After receiving such a data packet, the server will perform corresponding processing based on its content, such as checking whether there is a "/simple.htm" object. If yes, it will decide how to handle it based on the server settings, if it is htm, you can directly return its content without any complicated processing. However, before direct return, an HTTP message header must be added.
The complete HTTP message sent from the server is as follows:
HTTP/1.1 200 OK <CR>
Server: Microsoft-IIS/5.1 <CR>
X-powered-by: ASP. NET <CR>
Date: Fri, 03 Mar 2006 06:34:03 GMT <CR>
Content-Type: text/html <CR>
Accept-ranges: bytes <CR>
Last-modified: Fri, 03 Mar 2006 06:33:18 GMT <CR>
Etag: "5ca4f75b8c3ec61: 9ee" <CR>
Content-Length: 37 <CR>
<CR>
<HTML> <body> Hello World </body> Similarly, I use "<CR>" to indicate carriage return. As you can see, this message is also divided into two parts: the message header and the message body. The part of the message body is the HTML code we wrote earlier.

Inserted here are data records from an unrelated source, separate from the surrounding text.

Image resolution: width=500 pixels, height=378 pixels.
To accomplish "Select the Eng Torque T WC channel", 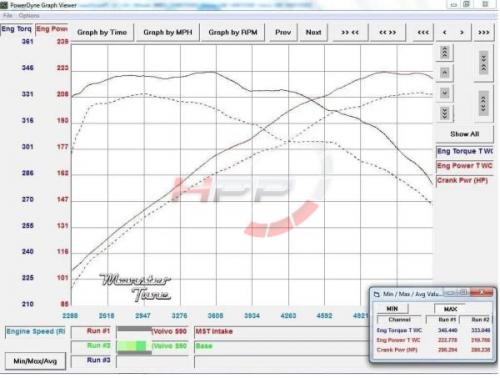I will coord(464,151).
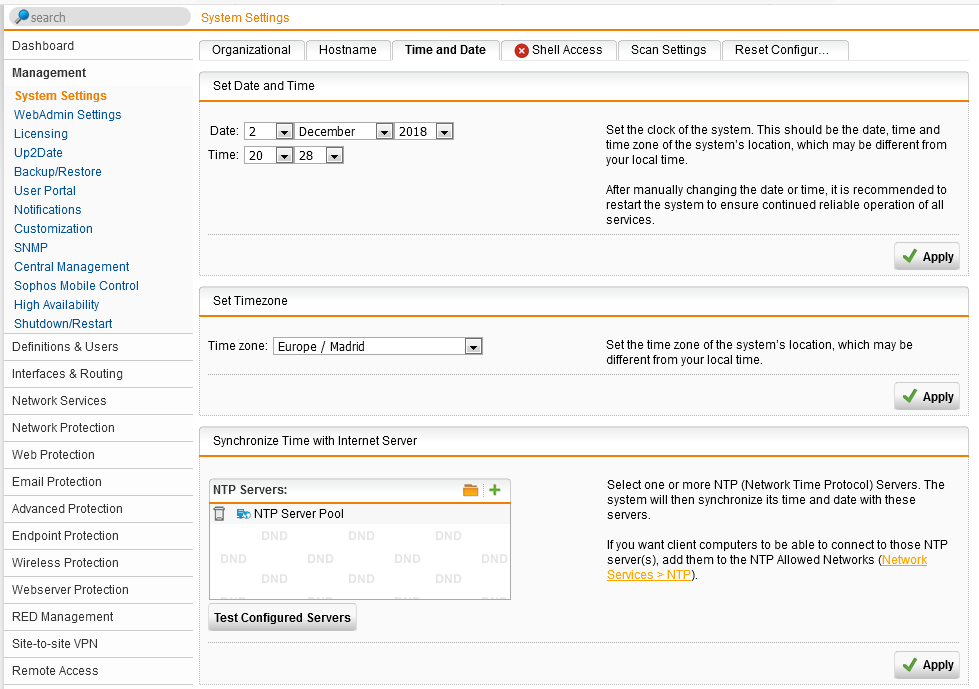Click the search magnifier icon
The width and height of the screenshot is (979, 689).
click(x=21, y=17)
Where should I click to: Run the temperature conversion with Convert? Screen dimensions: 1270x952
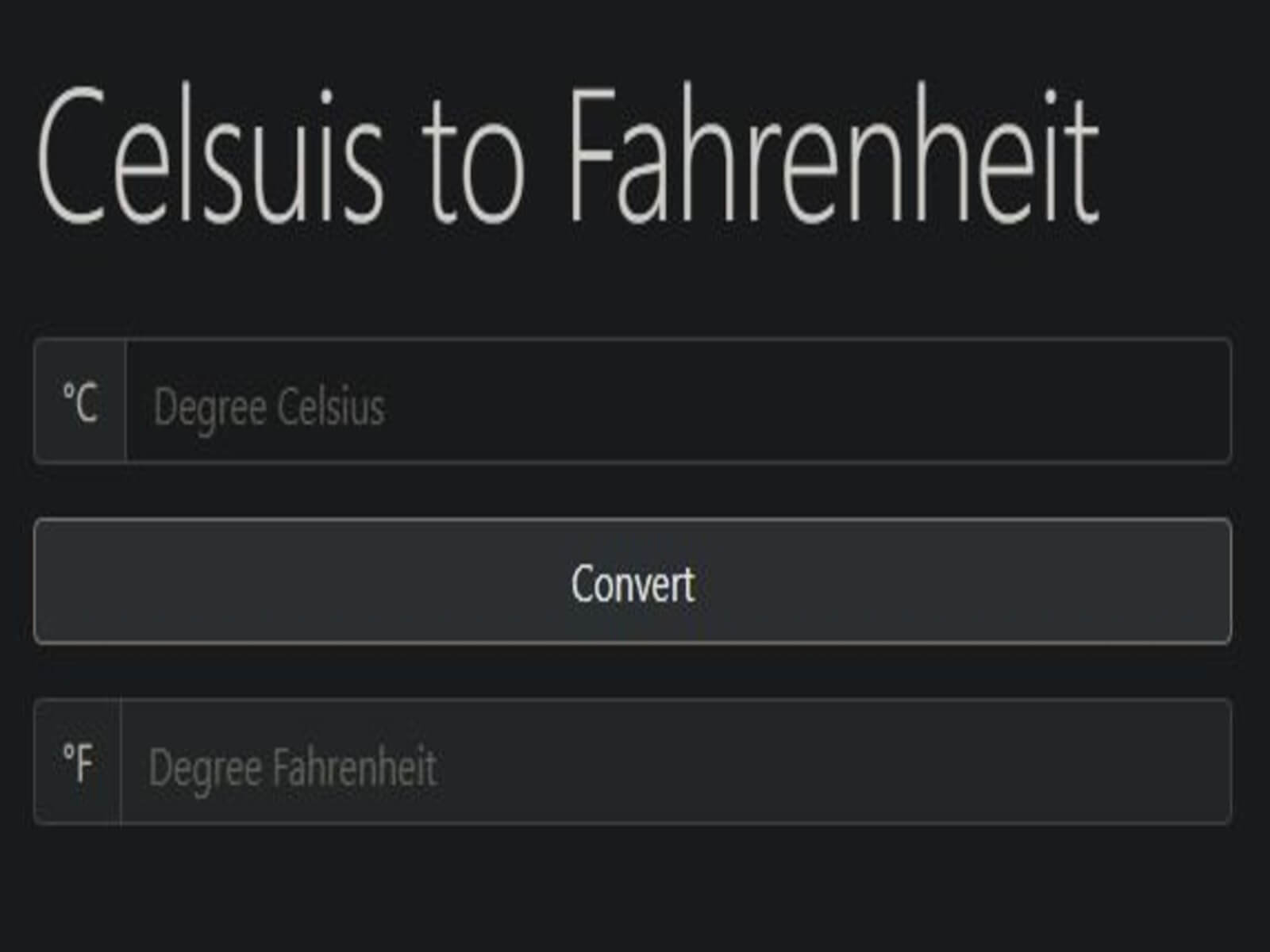click(x=632, y=582)
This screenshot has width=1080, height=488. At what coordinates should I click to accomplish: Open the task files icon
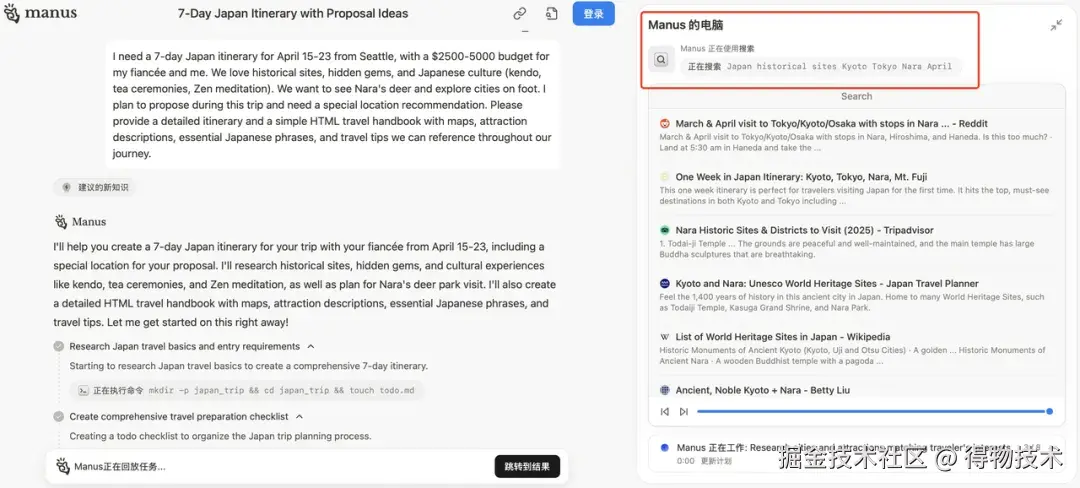pyautogui.click(x=552, y=14)
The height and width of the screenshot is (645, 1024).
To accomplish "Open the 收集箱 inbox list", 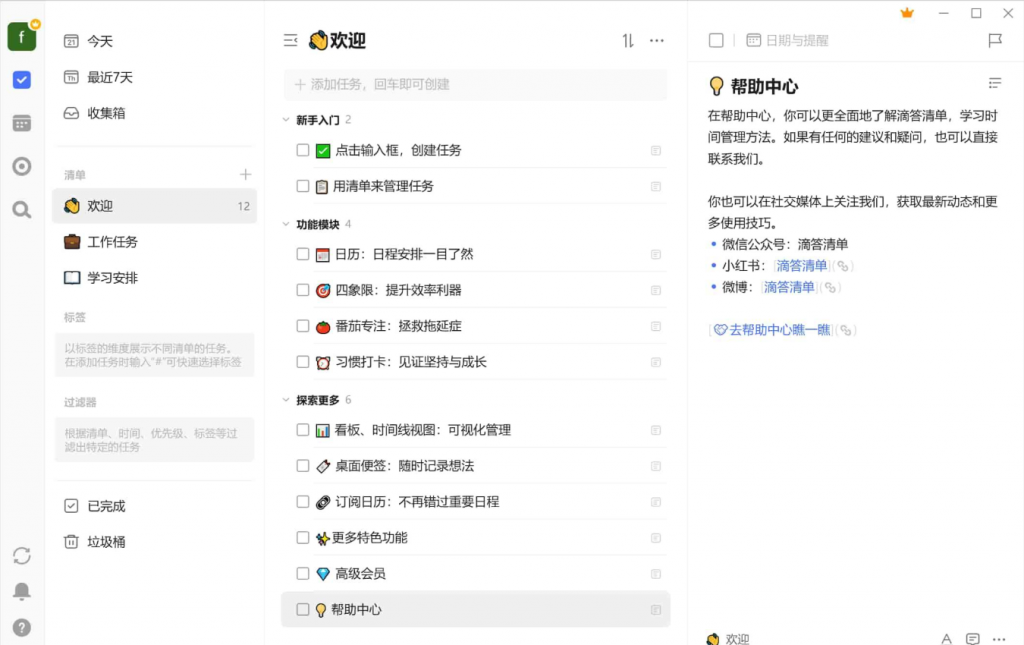I will pos(106,113).
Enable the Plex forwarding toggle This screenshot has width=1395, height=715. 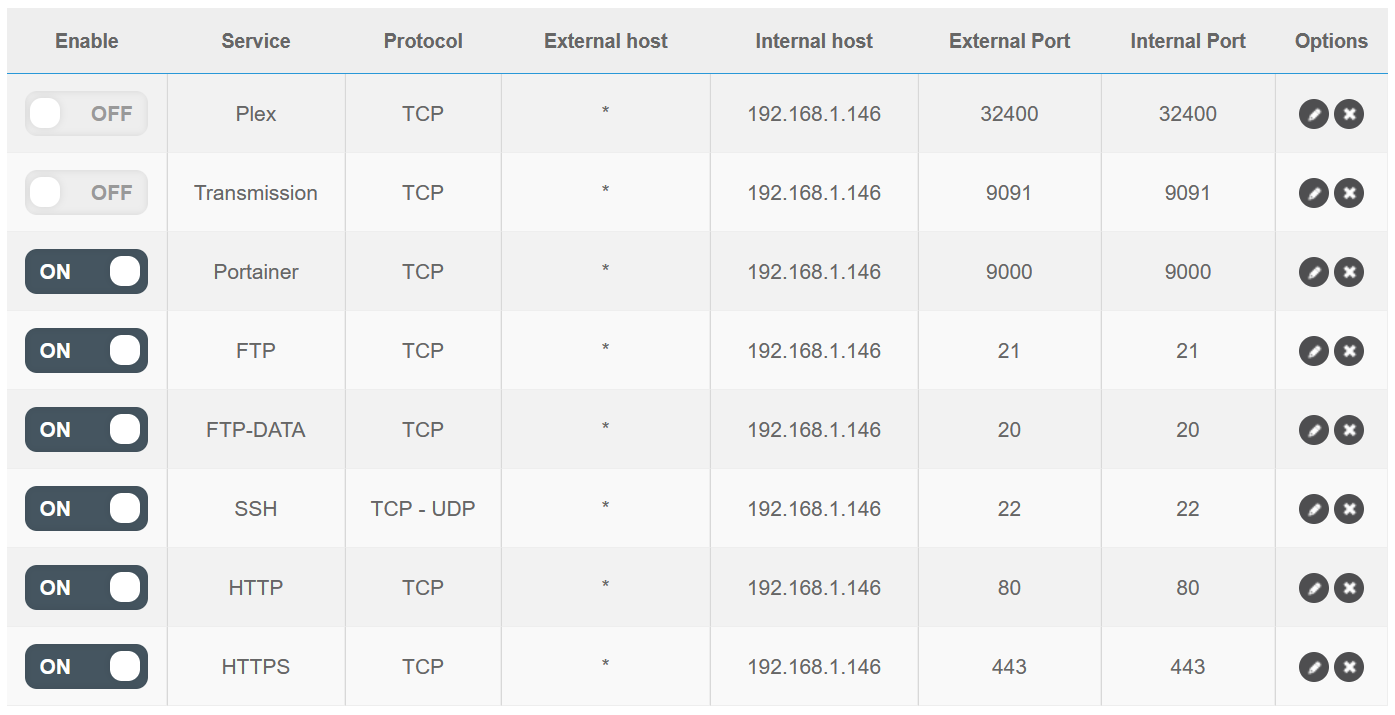click(x=86, y=114)
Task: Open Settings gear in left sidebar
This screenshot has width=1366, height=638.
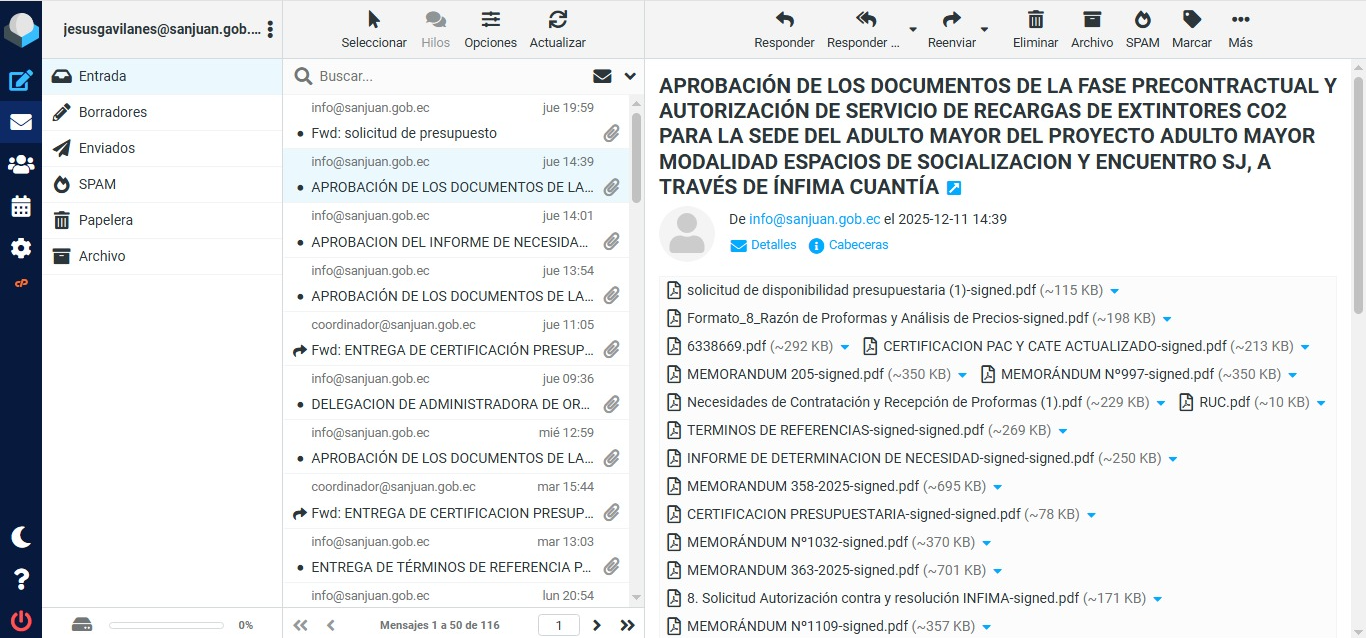Action: tap(20, 249)
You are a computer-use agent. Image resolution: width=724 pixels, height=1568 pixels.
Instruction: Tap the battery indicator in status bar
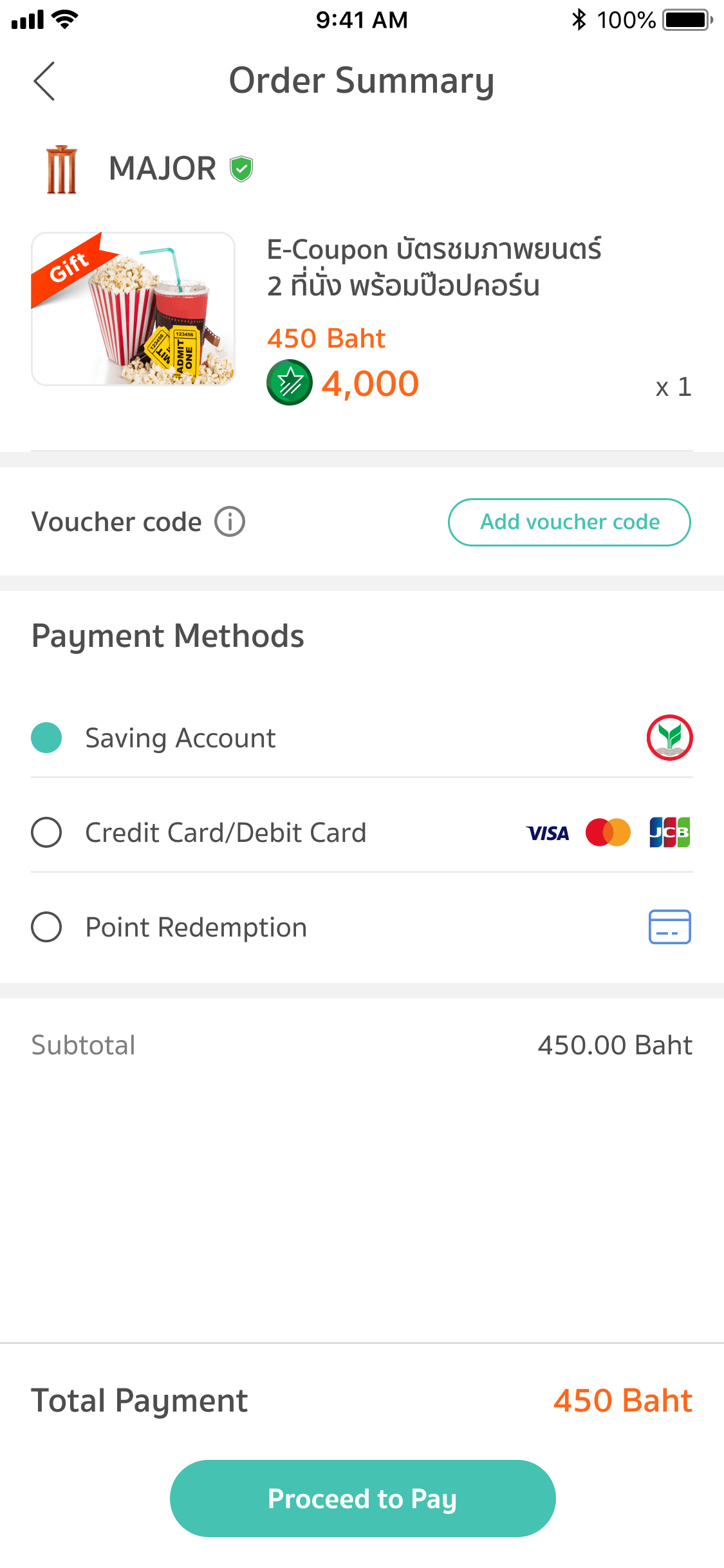pyautogui.click(x=687, y=20)
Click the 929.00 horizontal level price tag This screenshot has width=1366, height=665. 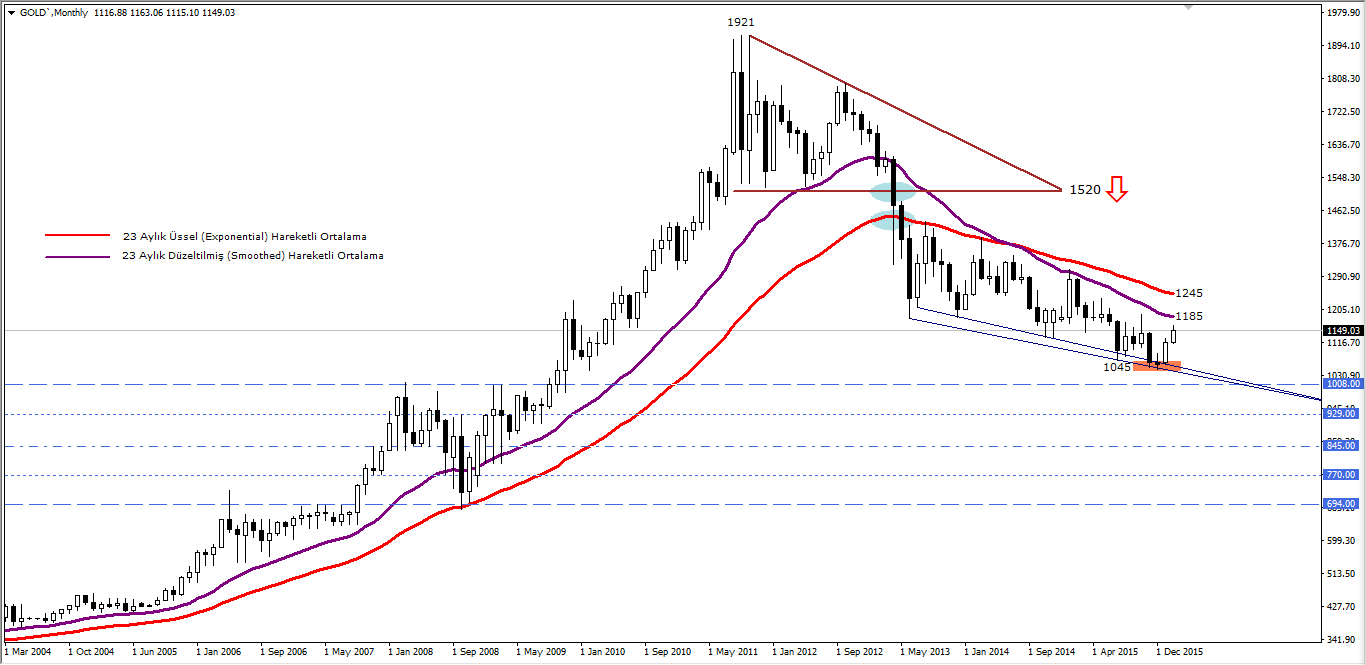pos(1341,414)
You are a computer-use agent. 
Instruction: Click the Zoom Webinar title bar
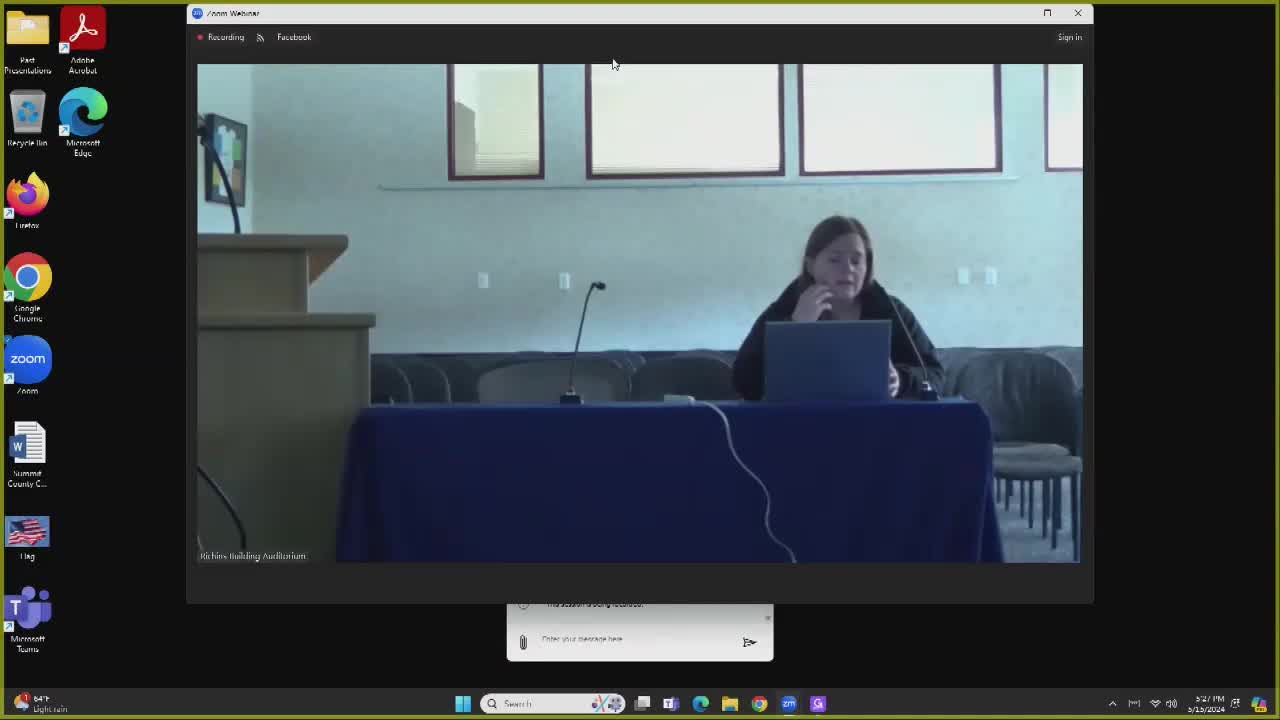600,13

The first line of the Message Header "HTTP/1.1" also indicates the protocol used. The "200 OK" is the HTTP return code, and "200" indicates that the operation is successful, other common examples are as follows: 404 indicates that the object is not found, 500 indicates a server error, and 403 indicates that the directory cannot be viewed.
The second line indicates the web server software used by the server, which is IIS 5.1. The third line is an additional prompt of ASP. NET, which is of no practical use. The fourth line is the time when the request is processed. The fifth line is the Content-Type of the returned message. The browser determines how to process the content in the message body based on it. For example, text/html is used here, the browser will enable the HTML Parser to process it. For image/JPEG, the JPEG decoder will be used for processing.
The last line "Content-Length" in the message header indicates the length of the message body, measured in bytes from the content after the empty line, after receiving the specified number of bytes, the browser determines that the message has been fully received.